Records for the task.
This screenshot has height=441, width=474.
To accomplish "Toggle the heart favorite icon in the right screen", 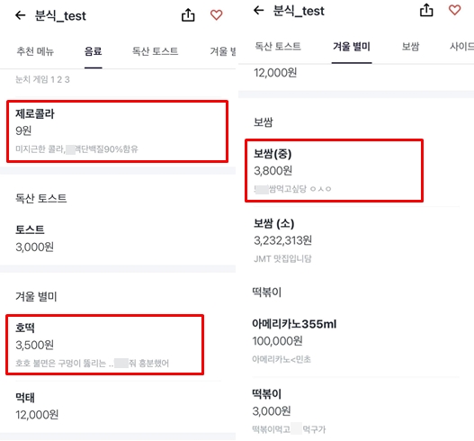I will pos(454,10).
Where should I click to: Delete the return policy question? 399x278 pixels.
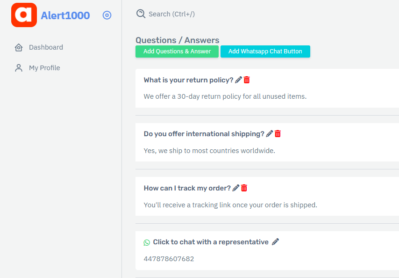tap(247, 80)
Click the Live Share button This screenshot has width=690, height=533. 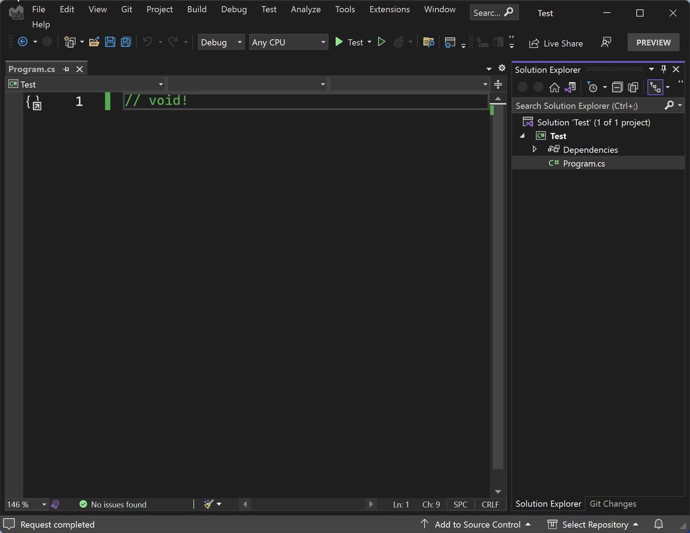pos(556,43)
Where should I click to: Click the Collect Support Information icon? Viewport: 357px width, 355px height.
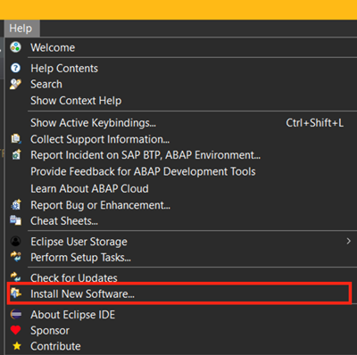(x=16, y=138)
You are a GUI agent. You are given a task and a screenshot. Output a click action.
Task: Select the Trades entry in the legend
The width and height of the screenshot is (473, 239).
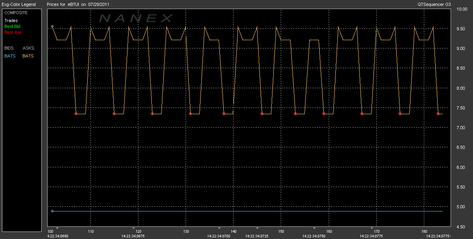tap(11, 20)
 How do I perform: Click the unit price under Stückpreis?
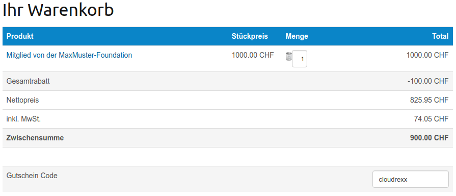click(x=253, y=55)
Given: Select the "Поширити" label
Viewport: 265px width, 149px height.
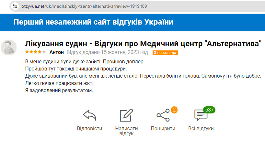Looking at the screenshot, I should (x=163, y=128).
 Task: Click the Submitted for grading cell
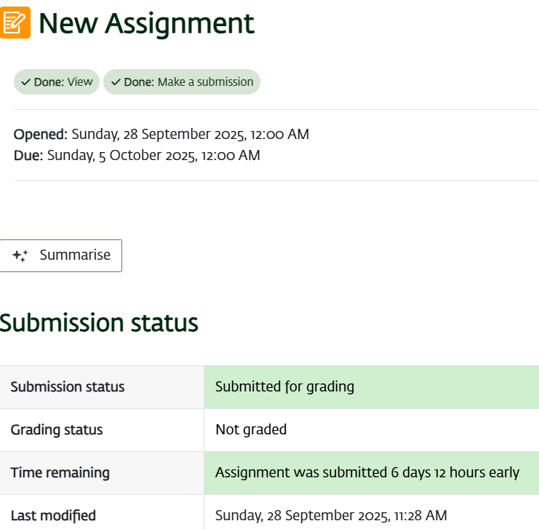(x=284, y=386)
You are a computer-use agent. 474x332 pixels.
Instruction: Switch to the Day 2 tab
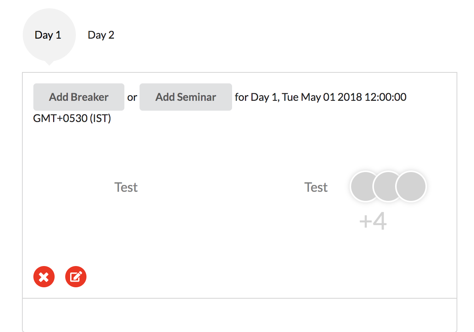[100, 34]
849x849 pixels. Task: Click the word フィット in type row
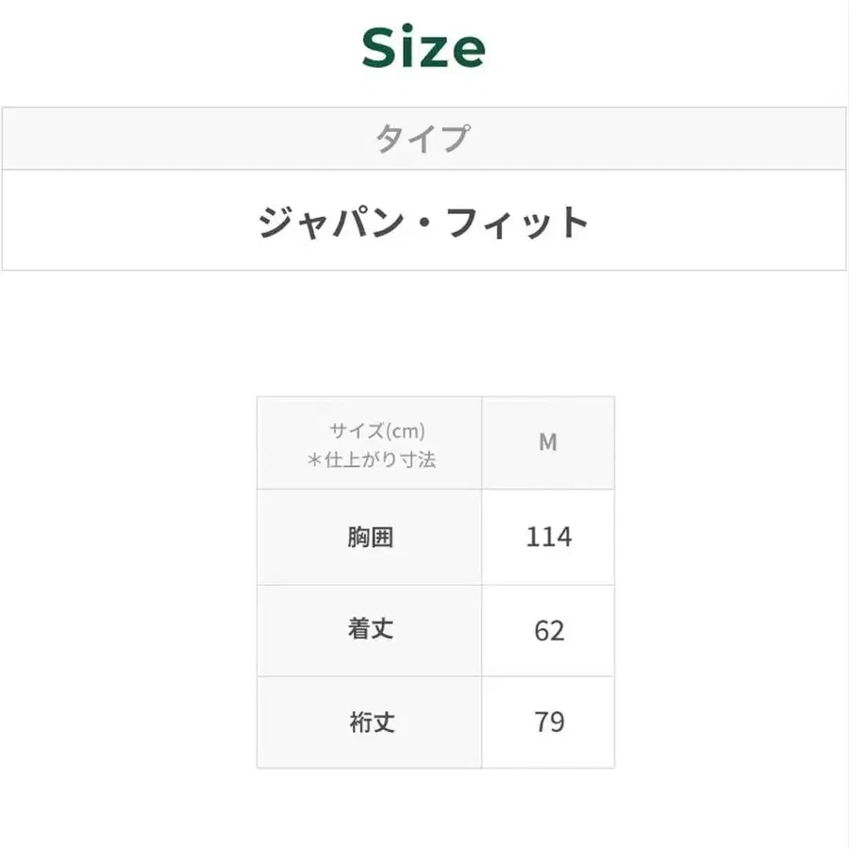pos(533,223)
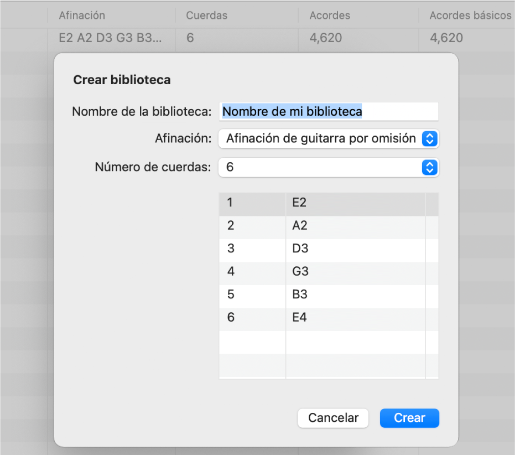Viewport: 515px width, 455px height.
Task: Click the Número de cuerdas arrow icon
Action: click(x=430, y=167)
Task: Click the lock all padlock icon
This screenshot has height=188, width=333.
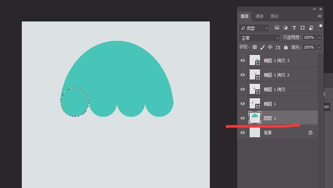Action: pyautogui.click(x=285, y=47)
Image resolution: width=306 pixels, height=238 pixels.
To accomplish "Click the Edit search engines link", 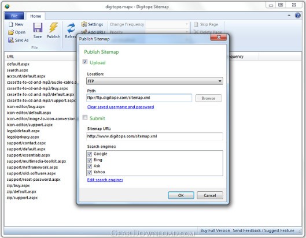I will tap(105, 180).
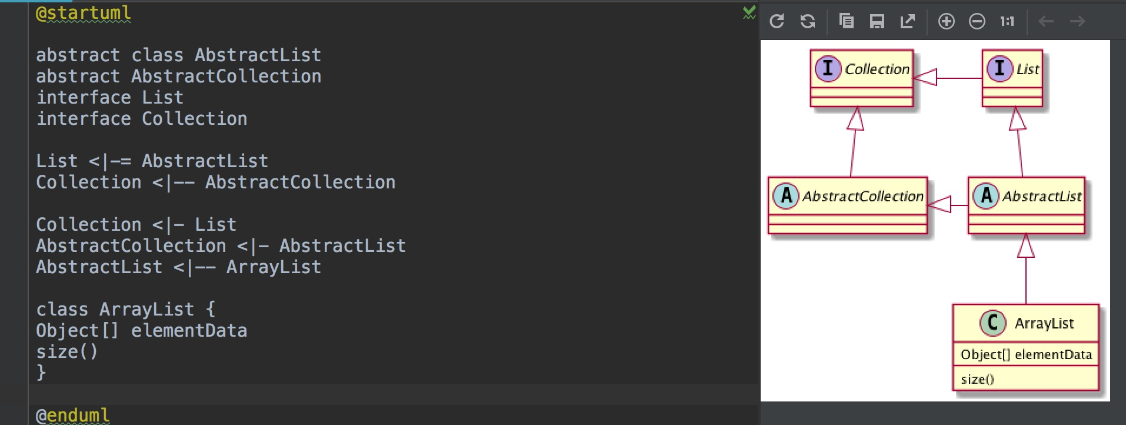Click the AbstractCollection box in the diagram
The height and width of the screenshot is (425, 1126).
848,196
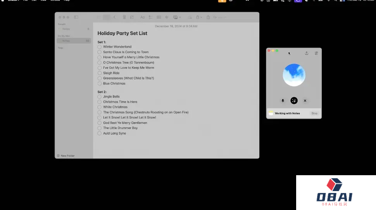Viewport: 376px width, 210px height.
Task: Open the settings sliders icon in the voice window
Action: [316, 53]
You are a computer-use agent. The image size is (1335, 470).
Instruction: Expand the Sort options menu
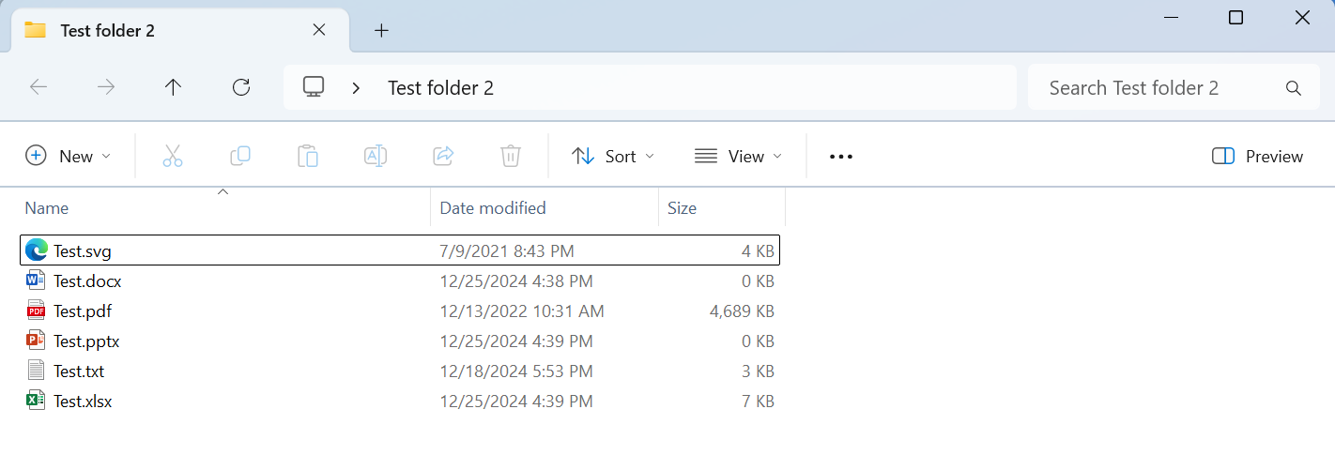click(x=612, y=157)

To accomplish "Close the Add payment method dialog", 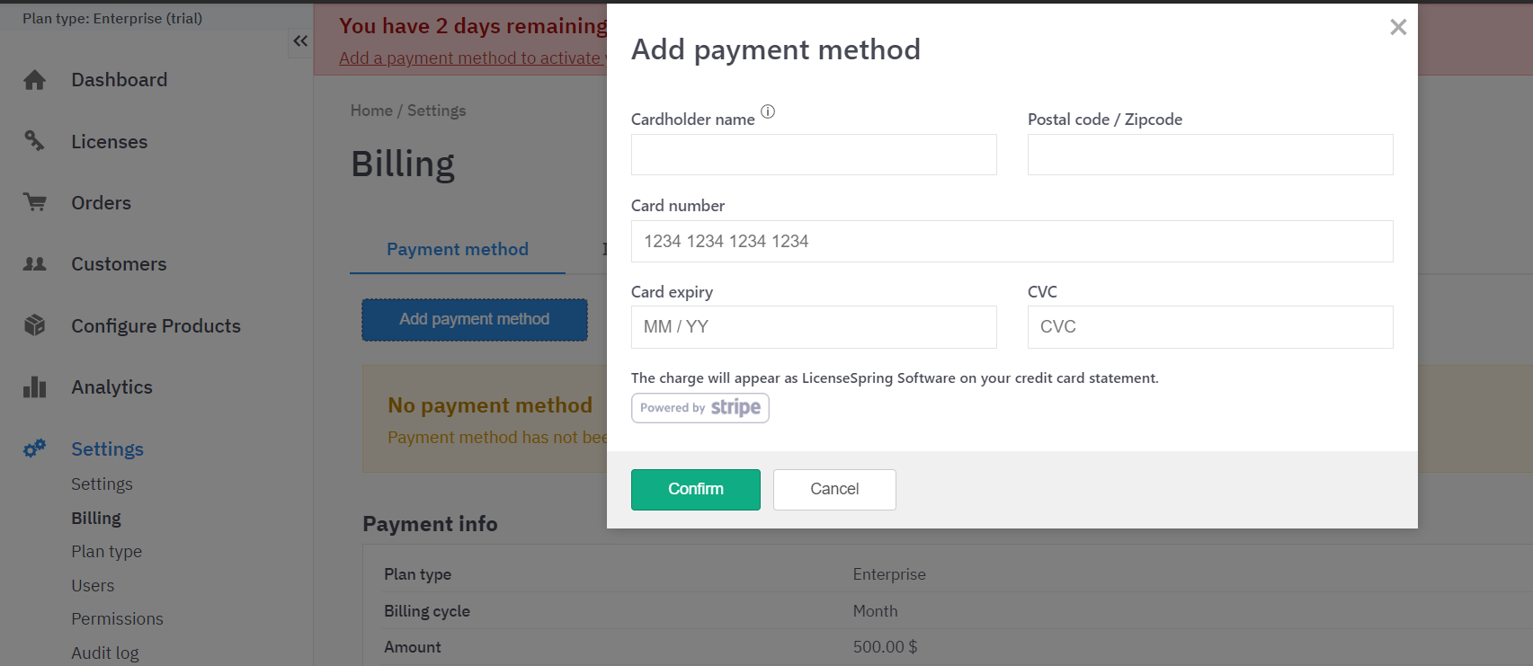I will click(x=1397, y=27).
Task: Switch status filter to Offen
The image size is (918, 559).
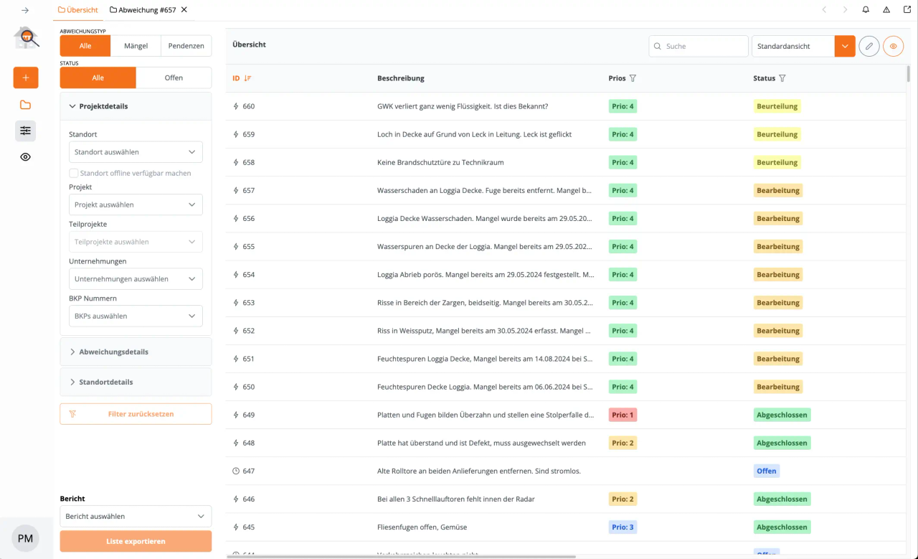Action: 174,77
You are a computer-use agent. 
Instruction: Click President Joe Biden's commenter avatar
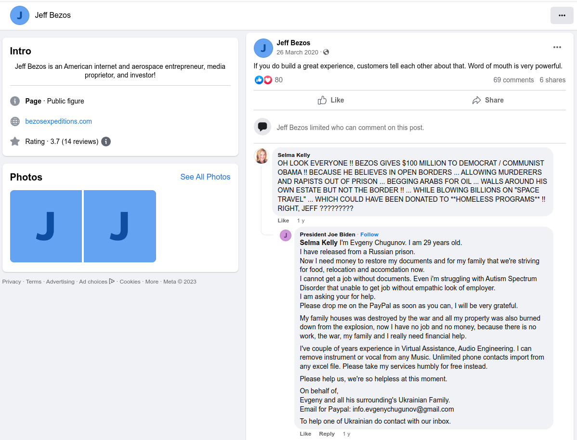(286, 235)
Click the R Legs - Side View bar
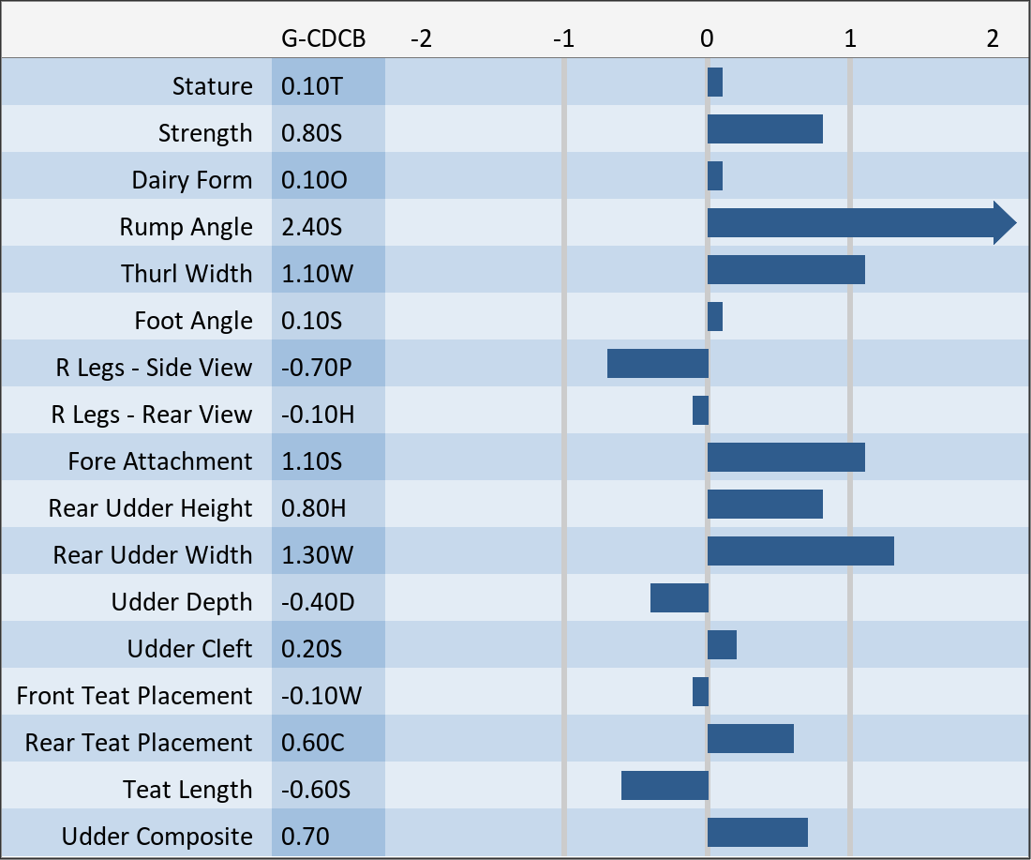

Work to be completed.
The job here is to find each line above with the word "computer" and copy it.

Output of the exercise.
You are a computer-use agent. 474x332 pixels.
You are a computer-use agent. The image size is (1335, 470).
You are a computer-use agent. 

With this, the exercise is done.